[Start Data]

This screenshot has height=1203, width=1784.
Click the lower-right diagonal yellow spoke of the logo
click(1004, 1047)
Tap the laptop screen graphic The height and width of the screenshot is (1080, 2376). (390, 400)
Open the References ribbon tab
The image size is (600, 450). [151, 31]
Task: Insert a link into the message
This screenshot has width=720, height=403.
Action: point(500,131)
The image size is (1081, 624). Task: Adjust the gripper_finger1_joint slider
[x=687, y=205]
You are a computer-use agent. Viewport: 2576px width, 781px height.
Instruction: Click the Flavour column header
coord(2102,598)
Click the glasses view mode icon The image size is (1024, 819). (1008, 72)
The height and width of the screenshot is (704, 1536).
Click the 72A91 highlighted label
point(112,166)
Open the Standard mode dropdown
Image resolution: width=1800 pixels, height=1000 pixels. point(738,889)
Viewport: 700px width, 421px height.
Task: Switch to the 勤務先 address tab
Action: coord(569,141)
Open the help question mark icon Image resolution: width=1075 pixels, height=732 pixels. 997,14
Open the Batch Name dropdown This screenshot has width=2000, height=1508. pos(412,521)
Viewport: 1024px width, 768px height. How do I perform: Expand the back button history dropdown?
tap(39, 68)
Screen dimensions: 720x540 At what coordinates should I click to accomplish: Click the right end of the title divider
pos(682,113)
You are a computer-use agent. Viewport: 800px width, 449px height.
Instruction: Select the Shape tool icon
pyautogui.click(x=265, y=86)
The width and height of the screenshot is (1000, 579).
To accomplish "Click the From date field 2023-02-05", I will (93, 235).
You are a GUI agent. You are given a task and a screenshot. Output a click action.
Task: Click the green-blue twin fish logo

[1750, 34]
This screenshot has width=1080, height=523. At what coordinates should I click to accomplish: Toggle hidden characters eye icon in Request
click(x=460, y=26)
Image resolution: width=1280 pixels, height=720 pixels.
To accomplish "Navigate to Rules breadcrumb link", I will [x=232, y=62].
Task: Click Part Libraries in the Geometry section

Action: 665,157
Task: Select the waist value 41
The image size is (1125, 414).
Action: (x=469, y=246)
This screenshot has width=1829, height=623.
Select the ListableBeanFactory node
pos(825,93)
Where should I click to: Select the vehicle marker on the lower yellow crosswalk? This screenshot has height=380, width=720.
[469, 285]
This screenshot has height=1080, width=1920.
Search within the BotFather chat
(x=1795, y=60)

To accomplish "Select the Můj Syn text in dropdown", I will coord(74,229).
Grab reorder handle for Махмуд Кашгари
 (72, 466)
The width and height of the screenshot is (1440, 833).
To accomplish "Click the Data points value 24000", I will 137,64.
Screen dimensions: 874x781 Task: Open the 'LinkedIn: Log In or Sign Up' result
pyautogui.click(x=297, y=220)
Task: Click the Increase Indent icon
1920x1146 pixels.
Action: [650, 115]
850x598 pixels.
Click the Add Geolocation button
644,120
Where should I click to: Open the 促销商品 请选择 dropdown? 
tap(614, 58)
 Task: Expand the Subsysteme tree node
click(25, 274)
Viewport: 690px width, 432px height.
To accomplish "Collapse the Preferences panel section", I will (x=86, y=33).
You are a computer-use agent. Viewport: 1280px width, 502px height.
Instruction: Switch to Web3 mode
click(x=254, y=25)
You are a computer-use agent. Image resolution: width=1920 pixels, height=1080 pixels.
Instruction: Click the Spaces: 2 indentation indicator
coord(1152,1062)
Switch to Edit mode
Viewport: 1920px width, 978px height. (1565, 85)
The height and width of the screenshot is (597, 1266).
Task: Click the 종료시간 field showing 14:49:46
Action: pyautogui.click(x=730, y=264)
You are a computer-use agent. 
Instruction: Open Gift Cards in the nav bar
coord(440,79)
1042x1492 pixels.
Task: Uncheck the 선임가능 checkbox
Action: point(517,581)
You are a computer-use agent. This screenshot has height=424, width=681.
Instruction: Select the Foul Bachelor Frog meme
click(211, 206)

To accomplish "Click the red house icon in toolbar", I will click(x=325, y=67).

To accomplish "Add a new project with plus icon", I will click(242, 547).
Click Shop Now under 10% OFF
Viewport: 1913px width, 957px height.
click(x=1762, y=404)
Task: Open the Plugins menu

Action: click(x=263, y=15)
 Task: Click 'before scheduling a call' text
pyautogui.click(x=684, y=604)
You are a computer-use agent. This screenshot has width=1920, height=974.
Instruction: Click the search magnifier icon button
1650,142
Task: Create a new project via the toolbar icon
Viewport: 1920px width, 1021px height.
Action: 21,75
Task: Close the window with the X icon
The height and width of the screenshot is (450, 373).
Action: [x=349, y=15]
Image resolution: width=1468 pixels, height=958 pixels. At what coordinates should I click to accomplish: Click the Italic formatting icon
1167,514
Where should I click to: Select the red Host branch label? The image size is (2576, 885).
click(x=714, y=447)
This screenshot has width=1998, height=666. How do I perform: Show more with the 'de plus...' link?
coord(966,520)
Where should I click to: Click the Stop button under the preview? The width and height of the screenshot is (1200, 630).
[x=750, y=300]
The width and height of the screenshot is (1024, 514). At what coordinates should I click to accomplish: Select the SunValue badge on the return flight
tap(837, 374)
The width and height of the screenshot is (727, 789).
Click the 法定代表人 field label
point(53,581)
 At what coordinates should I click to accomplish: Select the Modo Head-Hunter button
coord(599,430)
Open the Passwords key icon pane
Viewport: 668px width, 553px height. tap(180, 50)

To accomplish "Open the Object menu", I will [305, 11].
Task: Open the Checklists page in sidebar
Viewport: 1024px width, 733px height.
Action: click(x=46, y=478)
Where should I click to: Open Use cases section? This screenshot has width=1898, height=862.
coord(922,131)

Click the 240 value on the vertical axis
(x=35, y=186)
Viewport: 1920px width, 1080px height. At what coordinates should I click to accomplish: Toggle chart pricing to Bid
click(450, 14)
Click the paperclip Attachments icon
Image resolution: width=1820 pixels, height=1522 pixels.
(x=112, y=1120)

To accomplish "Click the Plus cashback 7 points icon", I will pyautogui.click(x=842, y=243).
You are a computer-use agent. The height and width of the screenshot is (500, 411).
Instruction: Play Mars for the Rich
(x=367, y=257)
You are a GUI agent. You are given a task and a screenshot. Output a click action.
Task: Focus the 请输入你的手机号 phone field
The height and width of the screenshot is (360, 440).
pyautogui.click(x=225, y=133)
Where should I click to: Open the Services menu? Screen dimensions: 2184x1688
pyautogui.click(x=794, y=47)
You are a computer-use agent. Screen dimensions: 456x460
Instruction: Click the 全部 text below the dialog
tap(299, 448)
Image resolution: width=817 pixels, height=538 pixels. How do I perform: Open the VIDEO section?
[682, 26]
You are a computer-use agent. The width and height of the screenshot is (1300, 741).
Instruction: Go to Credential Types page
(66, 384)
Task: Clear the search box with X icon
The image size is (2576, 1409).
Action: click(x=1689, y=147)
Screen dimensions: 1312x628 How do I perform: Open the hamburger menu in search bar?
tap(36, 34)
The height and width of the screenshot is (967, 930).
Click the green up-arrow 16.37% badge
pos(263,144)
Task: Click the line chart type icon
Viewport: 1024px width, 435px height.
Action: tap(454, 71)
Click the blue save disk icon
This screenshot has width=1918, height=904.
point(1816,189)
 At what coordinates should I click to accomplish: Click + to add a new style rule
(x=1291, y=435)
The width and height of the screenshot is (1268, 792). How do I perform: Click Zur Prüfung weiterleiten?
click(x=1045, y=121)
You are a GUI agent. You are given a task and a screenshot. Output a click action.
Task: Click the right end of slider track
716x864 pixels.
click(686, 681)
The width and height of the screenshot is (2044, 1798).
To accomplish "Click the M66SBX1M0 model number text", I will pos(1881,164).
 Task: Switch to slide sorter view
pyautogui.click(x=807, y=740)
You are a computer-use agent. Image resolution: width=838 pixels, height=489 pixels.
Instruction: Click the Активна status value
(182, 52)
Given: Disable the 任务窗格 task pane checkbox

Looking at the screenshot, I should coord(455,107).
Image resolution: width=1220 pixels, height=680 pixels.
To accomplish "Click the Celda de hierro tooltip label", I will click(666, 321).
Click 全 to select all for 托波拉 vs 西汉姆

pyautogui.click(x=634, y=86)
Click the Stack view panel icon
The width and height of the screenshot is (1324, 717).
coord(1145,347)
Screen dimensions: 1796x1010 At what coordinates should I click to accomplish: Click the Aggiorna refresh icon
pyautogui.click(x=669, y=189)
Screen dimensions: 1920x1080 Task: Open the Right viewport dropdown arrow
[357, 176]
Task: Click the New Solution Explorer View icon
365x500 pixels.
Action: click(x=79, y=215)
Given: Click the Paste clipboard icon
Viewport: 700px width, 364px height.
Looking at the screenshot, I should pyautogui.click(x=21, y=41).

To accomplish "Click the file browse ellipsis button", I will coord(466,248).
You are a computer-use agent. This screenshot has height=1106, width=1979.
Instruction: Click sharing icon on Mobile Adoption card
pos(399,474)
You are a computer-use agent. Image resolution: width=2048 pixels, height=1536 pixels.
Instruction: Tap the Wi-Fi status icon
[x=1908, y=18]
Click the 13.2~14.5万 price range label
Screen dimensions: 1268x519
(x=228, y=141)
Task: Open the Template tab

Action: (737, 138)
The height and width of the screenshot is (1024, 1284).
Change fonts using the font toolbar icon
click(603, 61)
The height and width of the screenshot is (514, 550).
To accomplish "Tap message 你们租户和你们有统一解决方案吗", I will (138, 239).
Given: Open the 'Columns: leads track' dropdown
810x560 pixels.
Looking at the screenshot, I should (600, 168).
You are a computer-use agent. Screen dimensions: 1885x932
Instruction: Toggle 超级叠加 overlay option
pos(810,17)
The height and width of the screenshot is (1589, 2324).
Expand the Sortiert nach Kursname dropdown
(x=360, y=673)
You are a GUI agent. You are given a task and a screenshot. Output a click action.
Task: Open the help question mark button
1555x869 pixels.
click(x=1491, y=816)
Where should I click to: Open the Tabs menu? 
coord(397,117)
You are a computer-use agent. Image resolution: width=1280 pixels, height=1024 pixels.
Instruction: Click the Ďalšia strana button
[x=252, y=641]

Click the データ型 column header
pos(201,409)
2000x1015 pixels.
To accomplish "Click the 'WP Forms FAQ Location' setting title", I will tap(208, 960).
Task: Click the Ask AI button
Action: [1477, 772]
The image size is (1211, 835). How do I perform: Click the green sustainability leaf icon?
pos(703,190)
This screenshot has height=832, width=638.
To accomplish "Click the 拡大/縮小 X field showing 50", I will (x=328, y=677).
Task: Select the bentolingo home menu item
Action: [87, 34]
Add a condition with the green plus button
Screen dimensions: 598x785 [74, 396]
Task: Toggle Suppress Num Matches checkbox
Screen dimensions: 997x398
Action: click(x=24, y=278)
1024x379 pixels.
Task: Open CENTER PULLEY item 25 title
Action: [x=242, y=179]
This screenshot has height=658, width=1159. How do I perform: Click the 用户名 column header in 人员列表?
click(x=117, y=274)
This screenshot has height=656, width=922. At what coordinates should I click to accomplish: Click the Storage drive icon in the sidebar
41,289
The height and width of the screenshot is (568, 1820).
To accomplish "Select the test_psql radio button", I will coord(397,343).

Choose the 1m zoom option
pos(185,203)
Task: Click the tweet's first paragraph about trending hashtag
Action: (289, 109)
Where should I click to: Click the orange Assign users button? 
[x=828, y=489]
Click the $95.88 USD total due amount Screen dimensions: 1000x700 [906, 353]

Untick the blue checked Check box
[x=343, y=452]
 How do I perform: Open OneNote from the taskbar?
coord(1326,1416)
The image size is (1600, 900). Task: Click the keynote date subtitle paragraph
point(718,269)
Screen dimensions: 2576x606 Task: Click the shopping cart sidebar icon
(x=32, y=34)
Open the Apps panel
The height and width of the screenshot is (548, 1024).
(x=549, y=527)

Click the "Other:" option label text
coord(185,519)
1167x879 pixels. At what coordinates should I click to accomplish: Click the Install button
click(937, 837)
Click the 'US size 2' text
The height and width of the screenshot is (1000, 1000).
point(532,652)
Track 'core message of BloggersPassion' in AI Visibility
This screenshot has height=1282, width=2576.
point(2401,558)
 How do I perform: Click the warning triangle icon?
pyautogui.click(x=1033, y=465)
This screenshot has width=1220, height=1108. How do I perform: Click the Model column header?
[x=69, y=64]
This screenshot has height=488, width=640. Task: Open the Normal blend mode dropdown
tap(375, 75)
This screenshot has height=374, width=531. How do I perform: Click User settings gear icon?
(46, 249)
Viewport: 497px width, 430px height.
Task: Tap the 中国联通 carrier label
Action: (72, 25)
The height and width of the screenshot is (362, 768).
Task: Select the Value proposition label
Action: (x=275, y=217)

[End Data]

* **Problem description**
Retype the lines starting at the one that contains "The height and width of the screenshot is (1589, 2324)." and ending at the one that contains "[x=828, y=489]", with no changes.

* **Complete output**
The height and width of the screenshot is (1589, 2324).
Expand the Sortiert nach Kursname dropdown
(x=360, y=673)
You are a GUI agent. You are given a task and a screenshot. Output a click action.
Task: Open the help question mark button
1555x869 pixels.
click(x=1491, y=816)
Where should I click to: Open the Tabs menu? 
coord(397,117)
You are a computer-use agent. Image resolution: width=1280 pixels, height=1024 pixels.
Instruction: Click the Ďalšia strana button
[x=252, y=641]

Click the データ型 column header
pos(201,409)
2000x1015 pixels.
To accomplish "Click the 'WP Forms FAQ Location' setting title", I will tap(208, 960).
Task: Click the Ask AI button
Action: [1477, 772]
The image size is (1211, 835). How do I perform: Click the green sustainability leaf icon?
pos(703,190)
This screenshot has height=832, width=638.
To accomplish "Click the 拡大/縮小 X field showing 50", I will (x=328, y=677).
Task: Select the bentolingo home menu item
Action: [87, 34]
Add a condition with the green plus button
Screen dimensions: 598x785 [74, 396]
Task: Toggle Suppress Num Matches checkbox
Screen dimensions: 997x398
Action: click(x=24, y=278)
1024x379 pixels.
Task: Open CENTER PULLEY item 25 title
Action: [x=242, y=179]
This screenshot has height=658, width=1159. How do I perform: Click the 用户名 column header in 人员列表?
click(x=117, y=274)
This screenshot has height=656, width=922. At what coordinates should I click to accomplish: Click the Storage drive icon in the sidebar
41,289
The height and width of the screenshot is (568, 1820).
To accomplish "Select the test_psql radio button", I will coord(397,343).

Choose the 1m zoom option
pos(185,203)
Task: Click the tweet's first paragraph about trending hashtag
Action: (289, 109)
Where should I click to: Click the orange Assign users button? 
[x=828, y=489]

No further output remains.